Periodic generalized binomial coefficients were first studied by  Ramus [1], although he was only concerned binomial coefficients he gave a closed form. The next bit of work on them came from Hoggatt who gave a formula for PC_q(n,r,k). Then my adviser ran into them because the Hilbert Series of the associated graded ring of the ring of functions in $n$ variables over a finite field of order $q$ is $(1+x+\cdots+x^{q-1})^n$. So they naturally showed up while we were computing the dimensions of some homologies associated to certain elements [3]. For further references on generalized binomial coefficients you can refer to Bondarenko's book [4]. 
I am very interested though in what context you found them. 

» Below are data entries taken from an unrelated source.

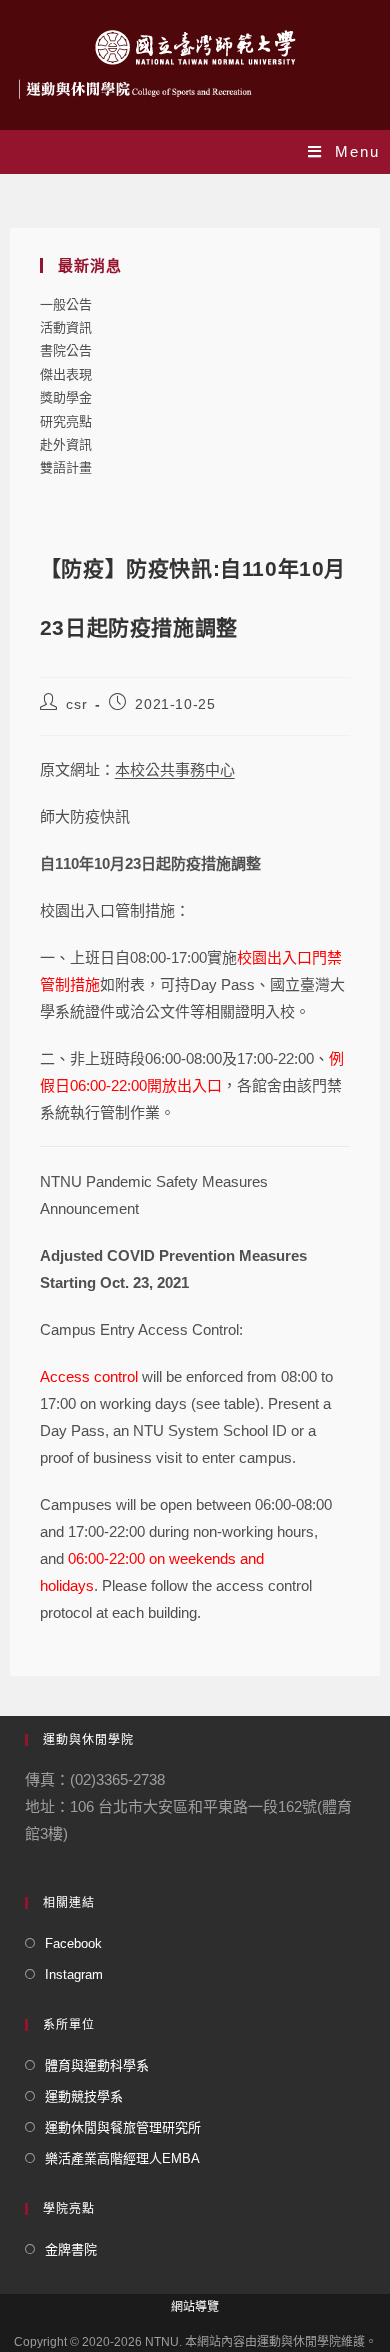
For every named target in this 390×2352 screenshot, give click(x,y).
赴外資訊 (66, 444)
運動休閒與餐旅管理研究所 (123, 2127)
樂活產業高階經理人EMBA (122, 2158)
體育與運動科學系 (97, 2065)
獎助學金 (66, 397)
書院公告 (66, 350)
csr (76, 704)
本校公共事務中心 (175, 769)
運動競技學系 (84, 2096)
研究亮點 (66, 421)
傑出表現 (66, 374)
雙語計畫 (66, 467)
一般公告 (66, 304)
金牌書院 (71, 2249)
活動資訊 (66, 327)
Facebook (73, 1943)
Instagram (74, 1974)
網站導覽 (195, 2307)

Bibliography - [2] and [4] may be found on the fibonacci quarterlies website, [3] is available on mine or my advisers website. 
[1] C. Ramus, Solution generale d'un probleme d'analyse combinatoire, J. Reine Ang. Math. 11
(1834), 352-55
[2] V. E. Hoggatt, G. L. Alexanderson. Sums of partition sets in generalized Pascal triangles. I. Fibonacci Quart. 14 (1976), no. 2, 117-125
[3] T. Hodges, J Schlather, The degree of regularity of a quadratic polynomial,  Journal of Pure and Applied Algebra, Volume 217, Issue 2, February 2013, Pages 207-217,2013
[4] Bondarenko BA (1993) Generalized Pascal triangles and pyramids, their fractals, graphs and applications. Bollinger RC, translator and editor. Santa Clara, California: The Fibonacci Association. 190 p.

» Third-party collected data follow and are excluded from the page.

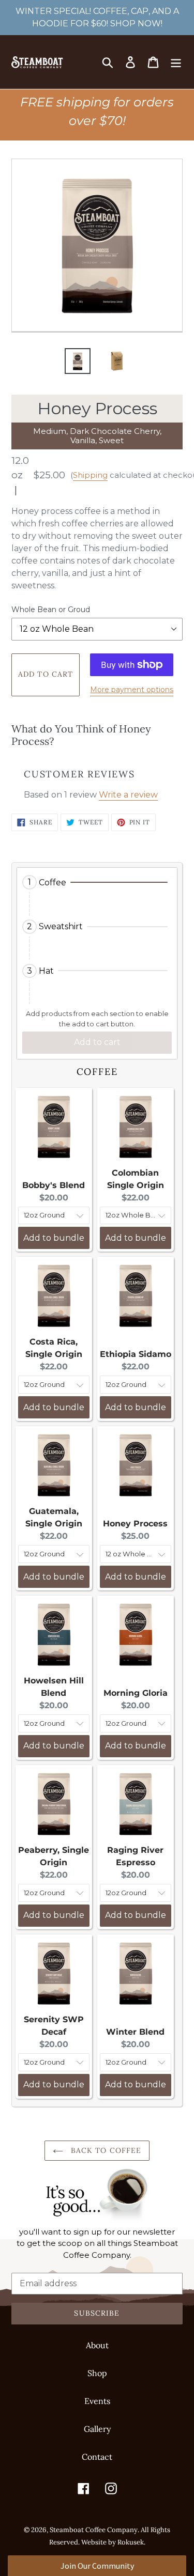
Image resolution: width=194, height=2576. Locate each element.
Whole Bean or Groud (50, 609)
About (97, 2345)
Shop (97, 2373)
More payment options (131, 689)
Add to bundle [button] (53, 1238)
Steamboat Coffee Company (94, 2529)
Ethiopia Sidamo (135, 1354)
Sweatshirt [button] (61, 926)
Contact (97, 2457)
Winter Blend (135, 2032)
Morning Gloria (135, 1693)
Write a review (128, 795)
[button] (97, 882)
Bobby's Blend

Note [2]: As far as I can tell the second paper they apparently intended to write was never finished. For reference Hoggatt died in 1980. Although Hoggatt did have a graduate student who wrote a master's thesis on the topic, I checked it out on inter-library loan but didn't find much of anything useful in it.